» **Data shown**:
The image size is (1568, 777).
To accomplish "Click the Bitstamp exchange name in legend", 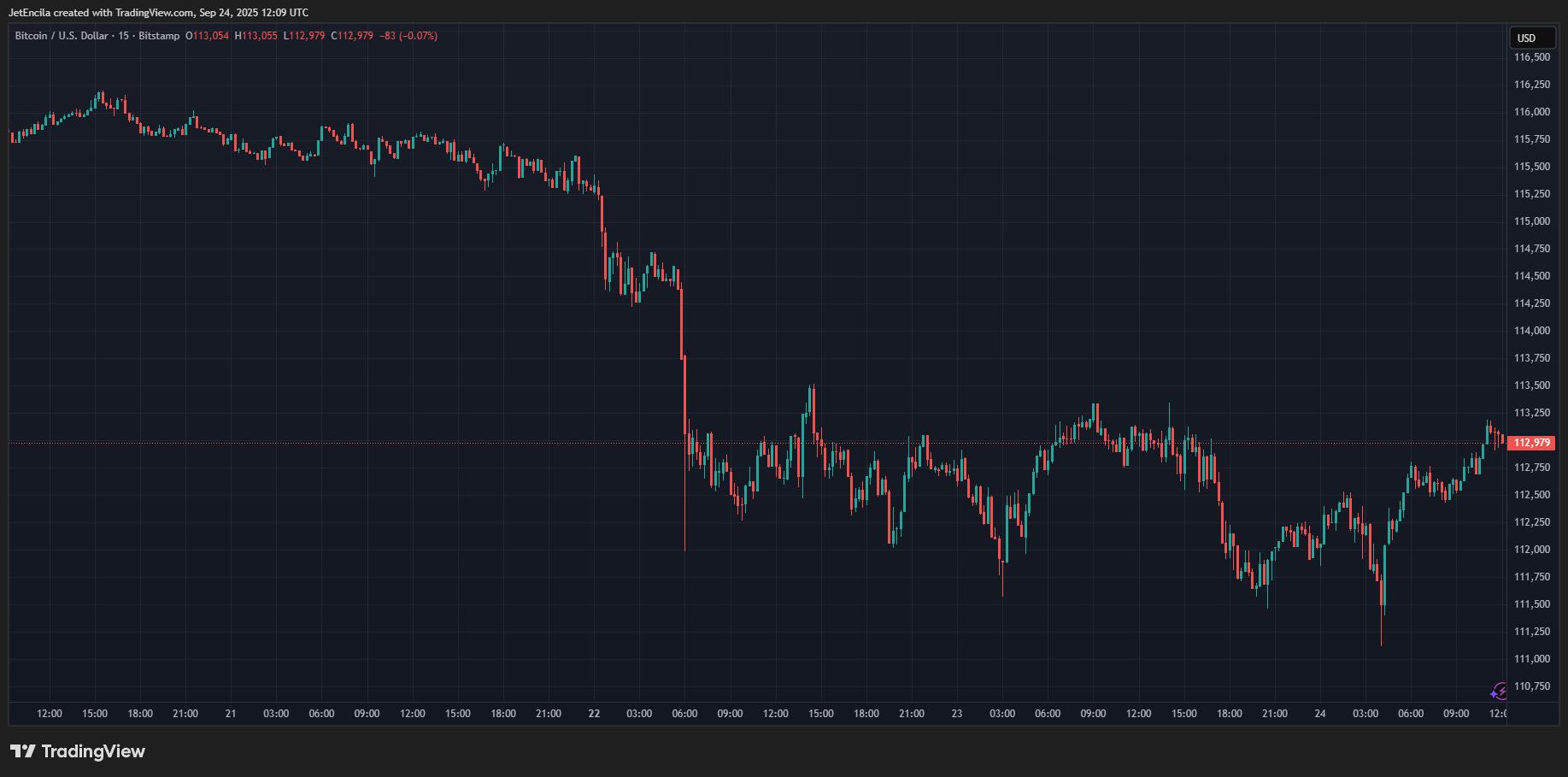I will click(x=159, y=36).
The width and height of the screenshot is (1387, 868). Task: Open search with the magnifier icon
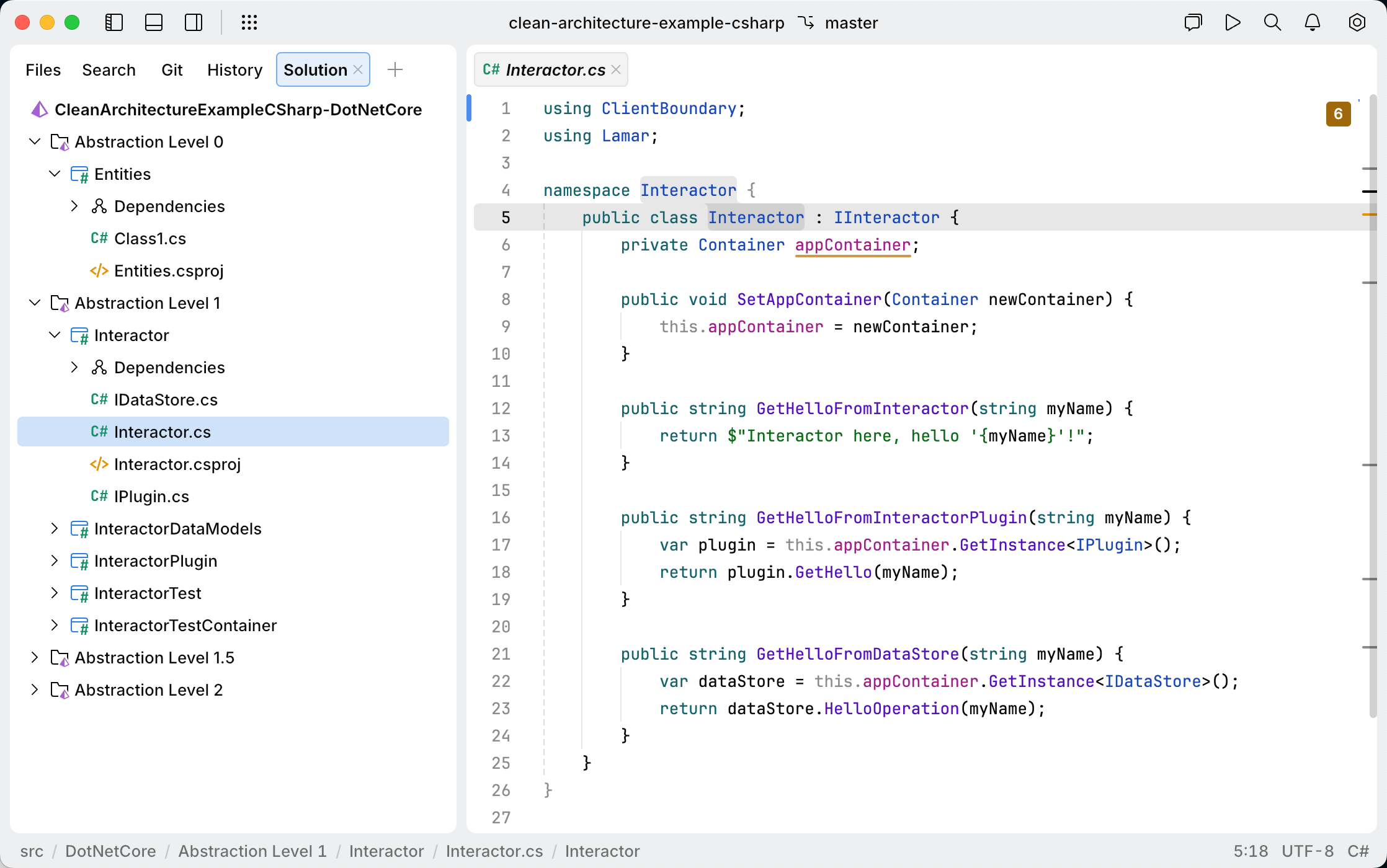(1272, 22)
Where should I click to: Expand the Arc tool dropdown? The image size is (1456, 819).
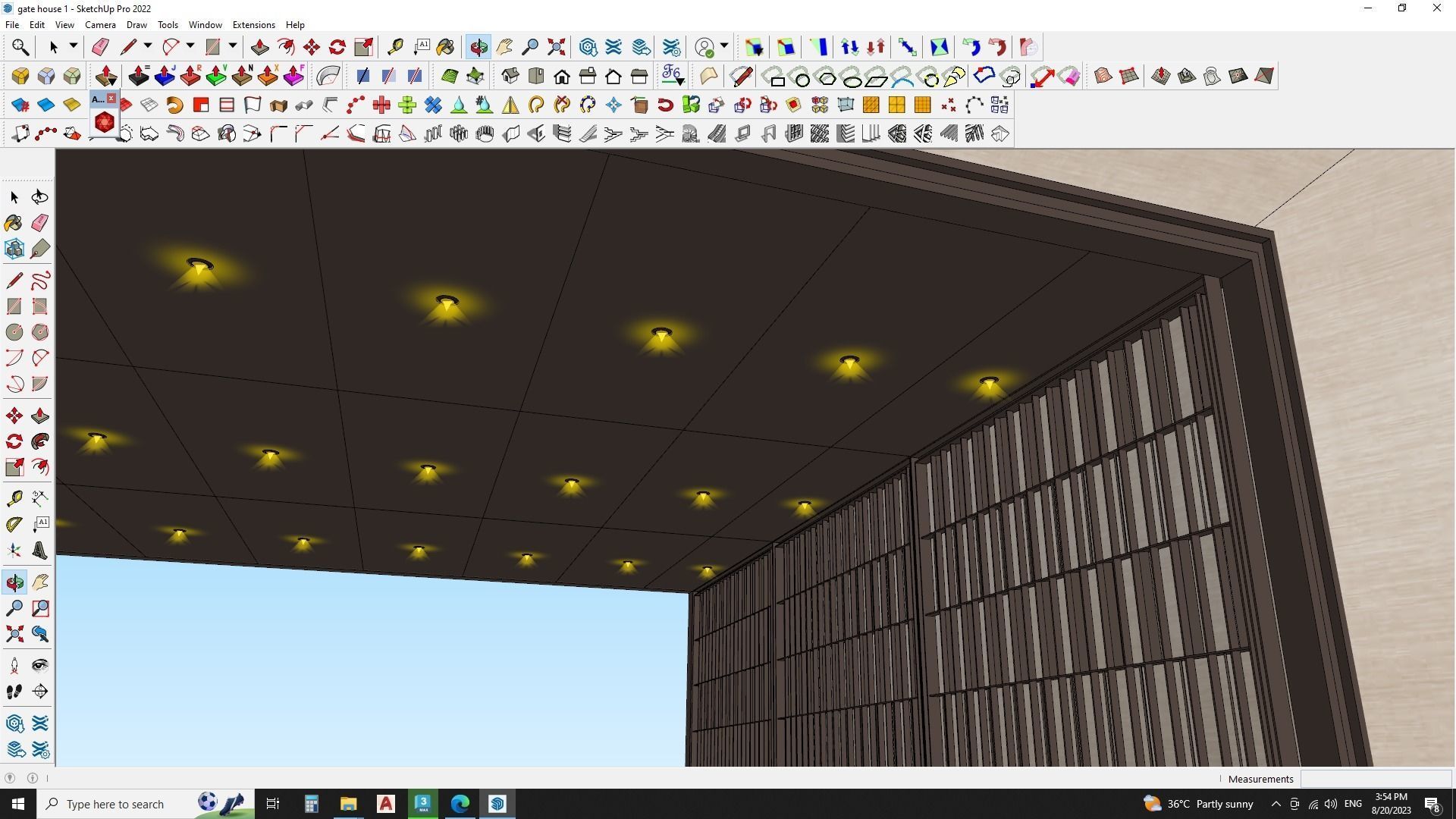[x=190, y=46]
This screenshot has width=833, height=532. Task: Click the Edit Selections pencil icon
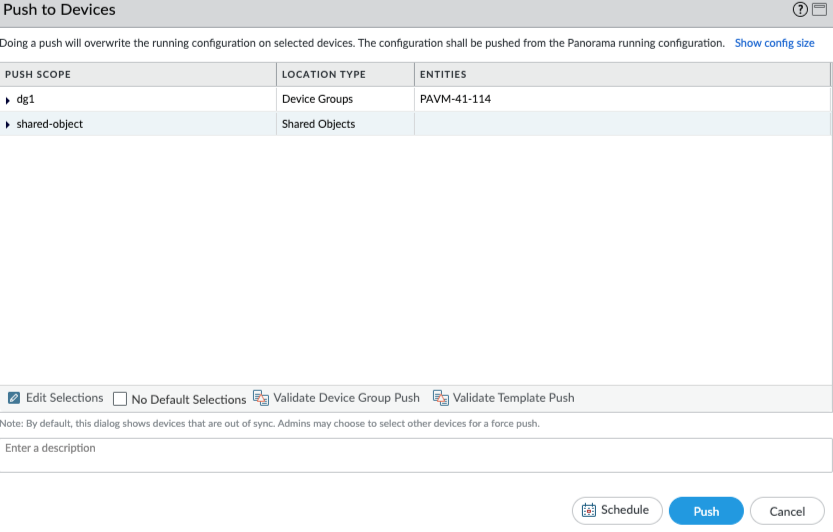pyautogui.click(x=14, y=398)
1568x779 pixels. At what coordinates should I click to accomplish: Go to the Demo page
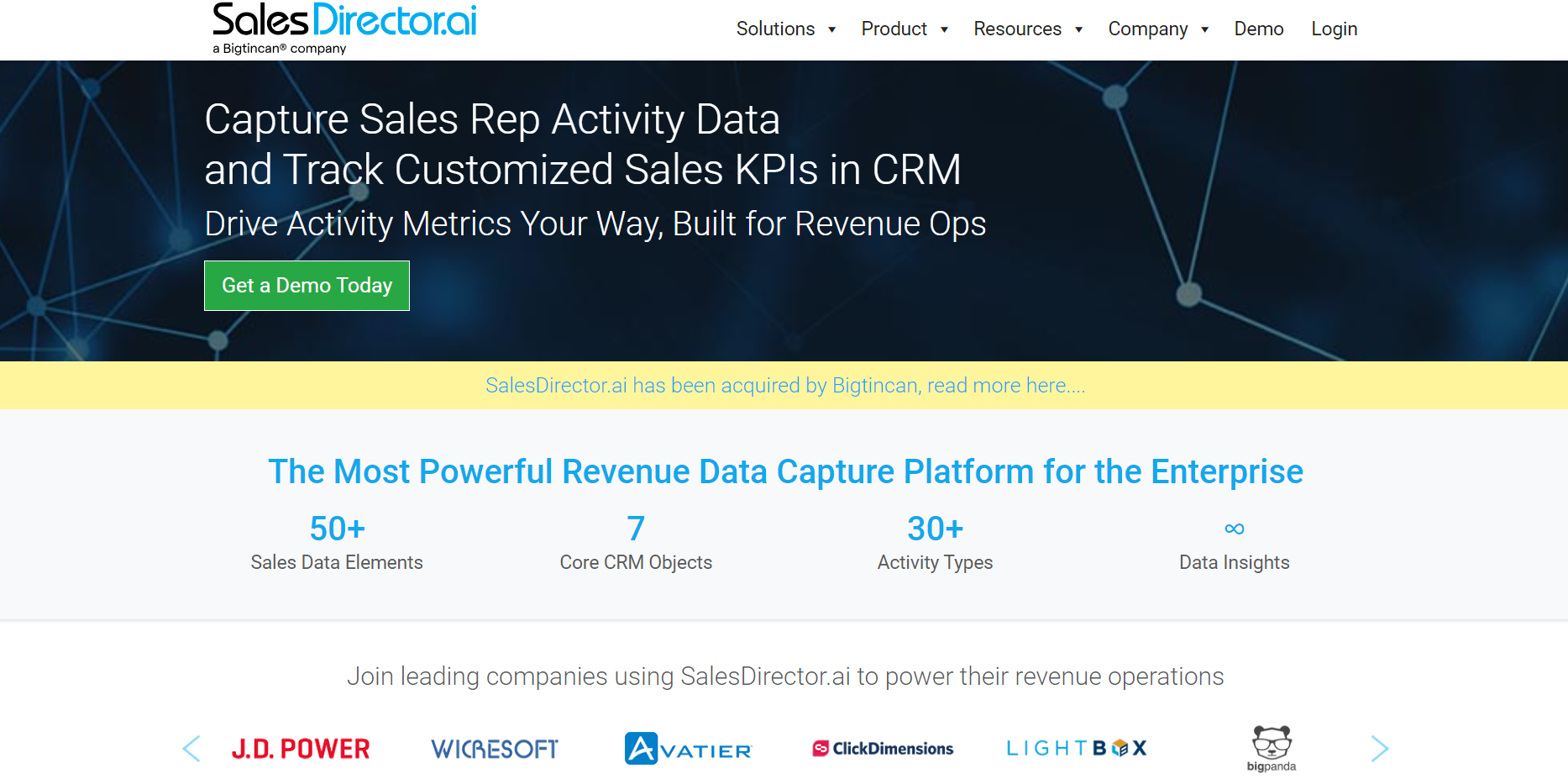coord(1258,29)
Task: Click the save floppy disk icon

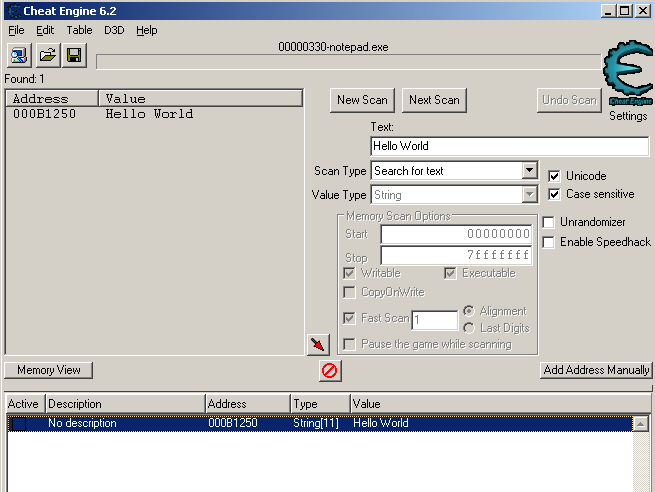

» **Exercise aim**:
Rewrite the items from the line with "This screenshot has" through the end of the items, replacing "icon" with "button" and keeping everything else the same. Leave the pictures out of your answer.

» **Answer below**:
This screenshot has width=833, height=532. Task: Click the Edit Selections pencil button
pyautogui.click(x=14, y=398)
1568x779 pixels. At what coordinates should I click to accomplish: Go to the Demo page
coord(1258,29)
Task: Click the save floppy disk button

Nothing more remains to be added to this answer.